Thereafter, all the passages purporting to be quotations from my book do not contain a single sentence written by me (paragraphs 2,3,4,5 of column 2, and paragraphs 1,2 of column 3) and do not correspond to anything in my book. These passages are not condensations or paraphrases, they are Mr. Dutton’s own editorializing improvisations on political themes, never seen by me before, yet presented in quotation marks. And the intention to pass them off as my words is emphasized by such inserts as “And Ayn Rand asks:” followed by long paragraphs that are not mine and that bear no resemblance to any writing, language or thought-sequence of mine.

[Page 2]

I must state that the appallingly superficial, journalistic character of the ideas which Mr. Dutton attributes to me has no place in a book on philosophy and that my book does not deal with journalistic topics and is not written in journalistic terms. Some of those allegedly quoted passages contain Mr. Dutton’s own applications of my abstract ideas to current events, and some contain the exact opposite of my ideas. What I am primarily concerned with is the fact that Mr.

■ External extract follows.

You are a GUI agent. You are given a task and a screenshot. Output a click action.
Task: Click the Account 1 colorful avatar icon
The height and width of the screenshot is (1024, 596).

Dutton has permitted himself to paste my name or, in effect, my signature, on his own writing, without my knowledge and permission (a permission I would never grant to anyone) and that his writing is far below the standard I have set for myself.

Since I have always maintained that ideas must be treated with the same scrupulous precision as financial matters or legal documents, and since I take an enormous amount of time, effort and thought on the formulation of my ideas, Mr. Dutton’s action is extremely embarrassing to me and damaging to my professional reputation. In as much as your newspaper is known for its accuracy and reliability, I feel certain that you will want to correct a misrepresentation of that kind.

I wish to state, for the record, that none of the quotations attributed to me in Mr. Dutton’s review are mine (with the exception of the first one, as noted above)—and that they are not my method of approach, nor my level of thinking, nor my kind of writing.



Ayn Rand

P.S. Please print in full.


On June 15, 1961, the newspaper published “With Apologies to Ayn Rand” by John Dutton, which stated: “My column in the May 4 issue was based on Ayn Rand’s book entitled ‘FOR THE NEW INTELLECTUAL: THE PHILOSOPHY OF AYN RAND,’ published by Random House. Owing to the erroneous use of quotation marks in some instances, what were actually the views of this columnist appeared in print as being specific quotations from Miss Rand’s book. This error is particularly to be regretted in light of the fact that in certain socio-economic areas touched on in my column, my own thinking and philosophy is not shared by Miss Rand.”